## WHAT YOU ARE ASKED TO DO
Leave the pictures out and print, word for word, the lines below from the one with "Task: Open the 研究生教育 navigation menu" through the final line.

## SUPPLIED ENTRIES
┌────────

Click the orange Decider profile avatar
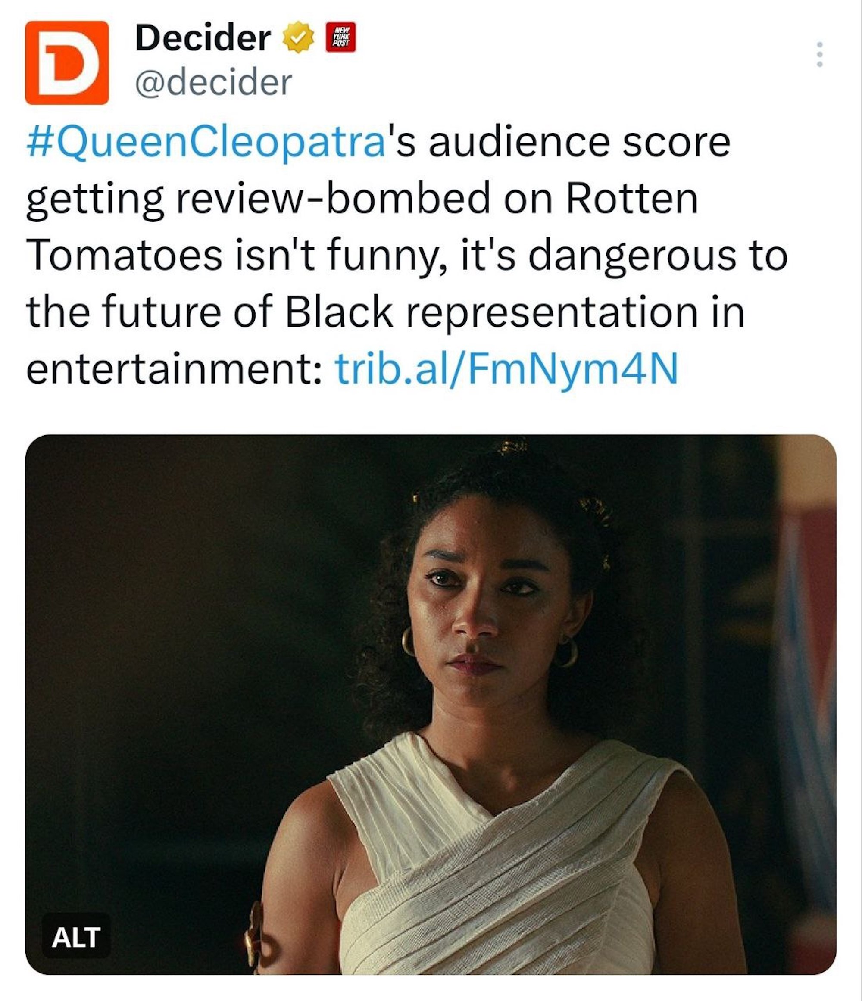 (x=67, y=63)
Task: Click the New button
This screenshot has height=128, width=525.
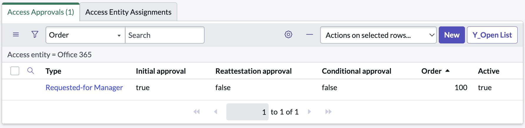Action: pyautogui.click(x=452, y=35)
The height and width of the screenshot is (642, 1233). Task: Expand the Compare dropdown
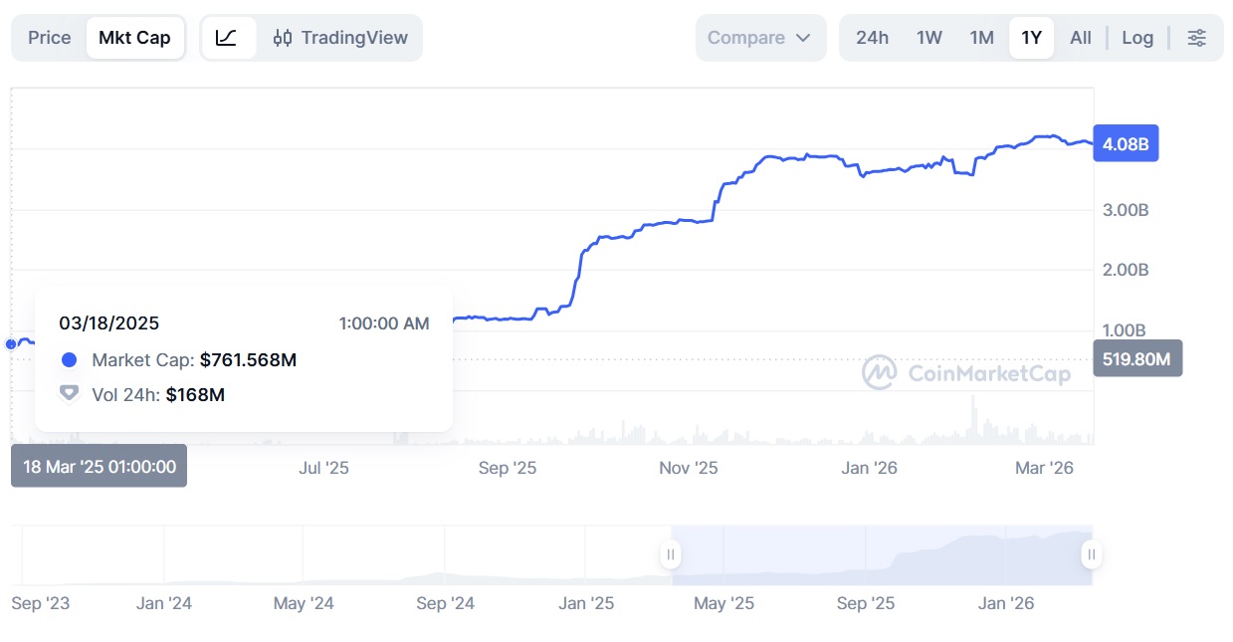[x=760, y=38]
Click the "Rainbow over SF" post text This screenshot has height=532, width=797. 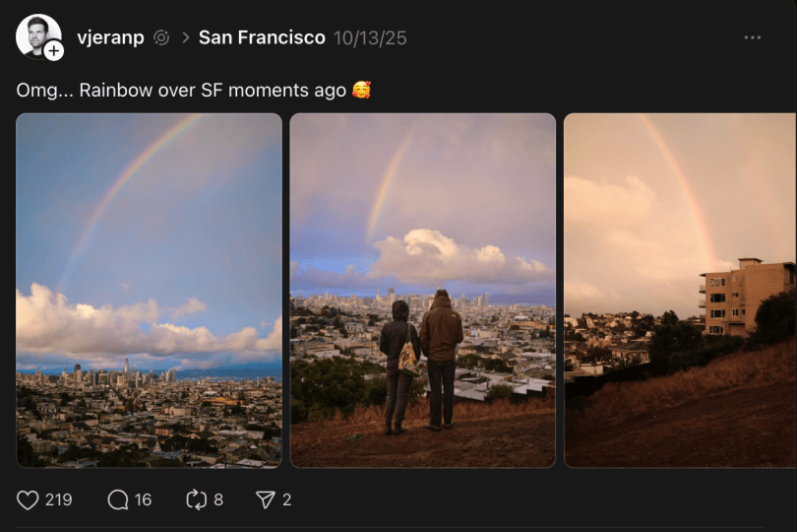[x=182, y=90]
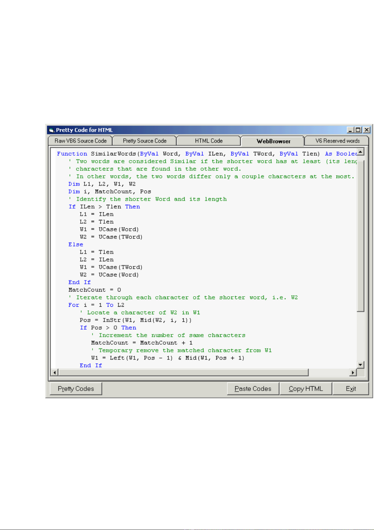Viewport: 374px width, 530px height.
Task: Hit the Exit button
Action: [350, 389]
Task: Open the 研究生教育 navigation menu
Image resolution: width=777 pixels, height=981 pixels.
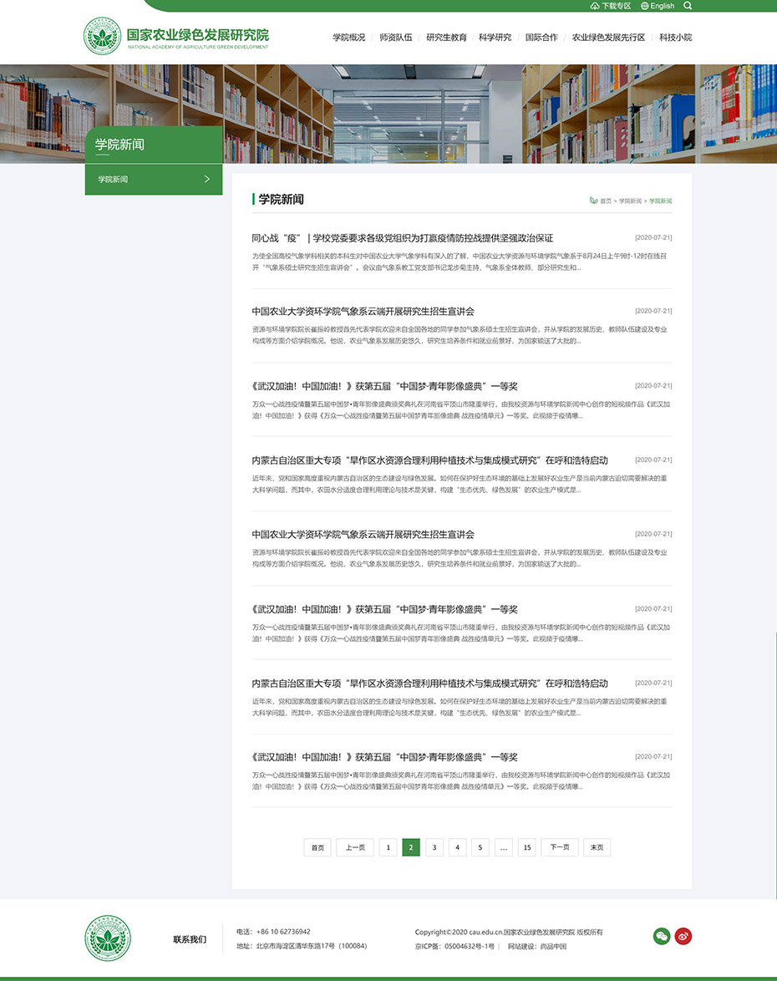Action: (x=446, y=38)
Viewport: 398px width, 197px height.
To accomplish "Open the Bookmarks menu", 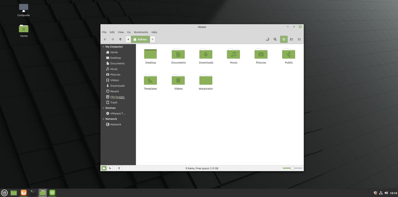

└────────

## WRITTEN SOLUTION
Task: Open the 研究生教育 navigation menu
Image resolution: width=777 pixels, height=981 pixels.
Action: (x=446, y=38)
Viewport: 398px width, 197px height.
To accomplish "Open the Bookmarks menu", 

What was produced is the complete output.